What to watch for today
China and the EU try to smooth over a trade spat. They will hold informal talks over solar panels and telecoms equipment. The EU accuses China of “dumping” goods and plans to impose duties.
Syria: to sanction or not to sanction? EU leaders will meet to decide whether or not to ease an embargo on Syria. It’s a dilemma: Doing so could help channel weapons to rebels fighting president Bashar Assad, but might take the pressure off Assad himself.
India’s PM visits Japan. Manmohan Singh travels to Tokyo to sign infrastructure deals worth more $15 billion. Singh will also meet with his counterpart Shinzo Abe to revive talks on civilian nuclear energy co-operation, which has been bogged down since the Fukushima nuclear disaster.
Memorial Day in the US. Markets will remain closed.
While you were sleeping
Japan’s central-bank governor sided with the bulls. Haruhiko Kuroda sought to reassure investors, in the wake of a sharp market fall late last week, saying the nation’s financial institutions had sufficient buffers to cope with rising interest rates and that the bank would watch out for signs of overheating or excessive risk-taking.
Dreamliners are back in Japanese skies. Boeing’s biggest 787 Dreamliner customer, All Nippon Airways, resumed commercial flights for the first time since the planes were grounded after problems with its battery system.
Kuwait’s oil minister resigned.
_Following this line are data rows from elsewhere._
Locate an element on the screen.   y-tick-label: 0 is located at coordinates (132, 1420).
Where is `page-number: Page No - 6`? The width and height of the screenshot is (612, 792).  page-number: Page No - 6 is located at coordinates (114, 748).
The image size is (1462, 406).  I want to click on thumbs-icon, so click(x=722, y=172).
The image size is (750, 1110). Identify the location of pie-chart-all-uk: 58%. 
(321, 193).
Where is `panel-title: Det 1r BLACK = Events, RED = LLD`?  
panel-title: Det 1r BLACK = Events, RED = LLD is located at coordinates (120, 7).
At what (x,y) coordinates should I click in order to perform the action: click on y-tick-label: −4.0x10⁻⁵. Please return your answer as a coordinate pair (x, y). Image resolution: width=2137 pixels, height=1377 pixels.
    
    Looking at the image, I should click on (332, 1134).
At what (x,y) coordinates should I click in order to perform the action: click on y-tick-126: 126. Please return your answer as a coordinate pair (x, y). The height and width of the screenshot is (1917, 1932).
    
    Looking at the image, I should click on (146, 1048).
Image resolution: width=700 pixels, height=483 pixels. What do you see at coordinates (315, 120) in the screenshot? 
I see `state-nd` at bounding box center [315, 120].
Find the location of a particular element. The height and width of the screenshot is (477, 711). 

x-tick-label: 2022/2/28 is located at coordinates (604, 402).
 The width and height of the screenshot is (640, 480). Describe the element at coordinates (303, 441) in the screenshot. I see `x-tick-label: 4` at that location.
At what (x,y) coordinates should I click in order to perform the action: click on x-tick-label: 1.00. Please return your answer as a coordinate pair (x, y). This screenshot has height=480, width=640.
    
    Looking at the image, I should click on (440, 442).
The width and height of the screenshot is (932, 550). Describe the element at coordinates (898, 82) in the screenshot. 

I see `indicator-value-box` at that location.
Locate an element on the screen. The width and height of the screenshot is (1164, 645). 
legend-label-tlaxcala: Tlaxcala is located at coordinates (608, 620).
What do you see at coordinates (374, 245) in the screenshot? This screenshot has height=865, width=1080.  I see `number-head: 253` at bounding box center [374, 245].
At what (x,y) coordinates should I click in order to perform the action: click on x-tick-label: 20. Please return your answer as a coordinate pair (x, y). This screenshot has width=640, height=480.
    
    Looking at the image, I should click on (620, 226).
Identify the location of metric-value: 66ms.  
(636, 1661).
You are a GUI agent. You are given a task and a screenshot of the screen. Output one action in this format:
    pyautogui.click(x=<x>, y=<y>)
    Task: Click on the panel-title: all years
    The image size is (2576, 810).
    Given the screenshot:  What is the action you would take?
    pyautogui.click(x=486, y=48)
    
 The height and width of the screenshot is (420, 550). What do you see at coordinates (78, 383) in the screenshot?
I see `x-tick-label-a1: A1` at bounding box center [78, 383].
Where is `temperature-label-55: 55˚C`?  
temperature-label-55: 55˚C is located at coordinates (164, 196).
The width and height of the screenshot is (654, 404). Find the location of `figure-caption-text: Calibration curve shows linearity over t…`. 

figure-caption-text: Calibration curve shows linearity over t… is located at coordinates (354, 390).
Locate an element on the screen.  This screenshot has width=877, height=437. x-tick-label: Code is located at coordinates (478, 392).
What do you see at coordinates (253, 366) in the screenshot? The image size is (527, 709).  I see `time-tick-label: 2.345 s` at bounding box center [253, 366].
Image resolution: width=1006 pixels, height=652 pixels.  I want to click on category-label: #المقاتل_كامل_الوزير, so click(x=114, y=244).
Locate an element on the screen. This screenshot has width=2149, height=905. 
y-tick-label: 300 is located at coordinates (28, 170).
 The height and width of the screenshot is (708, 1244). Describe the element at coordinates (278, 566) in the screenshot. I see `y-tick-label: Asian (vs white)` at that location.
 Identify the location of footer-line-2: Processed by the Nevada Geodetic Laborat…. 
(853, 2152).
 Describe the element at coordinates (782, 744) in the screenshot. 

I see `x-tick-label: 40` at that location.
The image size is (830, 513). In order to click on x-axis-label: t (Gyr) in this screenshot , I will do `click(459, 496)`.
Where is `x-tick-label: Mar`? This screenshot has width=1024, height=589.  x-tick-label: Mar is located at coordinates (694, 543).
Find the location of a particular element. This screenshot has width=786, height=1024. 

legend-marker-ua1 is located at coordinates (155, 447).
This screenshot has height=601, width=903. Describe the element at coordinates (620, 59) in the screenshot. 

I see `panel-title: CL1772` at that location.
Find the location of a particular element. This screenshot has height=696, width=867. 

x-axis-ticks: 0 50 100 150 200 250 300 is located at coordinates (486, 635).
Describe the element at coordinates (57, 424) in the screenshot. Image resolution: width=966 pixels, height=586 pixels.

The minister, Hani Hussein, quit after criticism of a $2.2 billion compensation payment to Dow Chemicals over a collapsed business deal.
SAC Capital lost its biggest investor. Blackstone Group is pulling much of its money out of Steven Cohen’s beleaguered hedge fund as an investigation into insider trading at SAC deepens.
Barcelona scored big. Brazilian soccer star Neymar da Silva Santos Jr. will join FC Barcelona next month. The five-year deal will be reportedly be worth close to €60m ($78 million).
Better Place is going no place. One of the great hopes of electric-car startups is filing for liquidation, after its battery-switching concept failed to take off. The problem: It wasn’t enough like Tesla.
Quartz obsession interlude
Gwynn Guilford on why a big economic policy speech by Chinese premier Li Keqiang may offer less than it seems. “[T]hese proposals have been mooted for ages, with little to show for it. That’s in large part because meaningful reform hinges on freeing up the flow, allocation and pricing of capital. Though letting the market price capital might, for instance, raise deposit rates—a big boost to household wealth and, therefore, rebalancing—it could also mean less lending. And since the government’s use of lending as a policy tool is what’s keeping GDP growth above 7%, the economy would sputter.” Read more here.
Matters of debate
Google Glass & privacy fears. Lessons corporations must learn.
The G8 is getting serious about cracking down on tax avoidance. But will China play ball?
Do low wages for unskilled workers weaken the case for more immigration? Not really.
Autistic people don’t necessarily make great coders. What’s wrong with SAP’s latest hiring gimmick.
China too has drones. So now what?
Lists of powerful women are a bad idea. You really want Cristina Kirchner as a role model?
Surprising discoveries
An anteater’s virgin birth. It’s called parthenogenesis, and among animals it’s not that uncommon.
Coffee is at its cheapest in three years. But your latte isn’t.
A new look Gmail? You might need to get ready for the second redesign of your Gmail account in just over a year.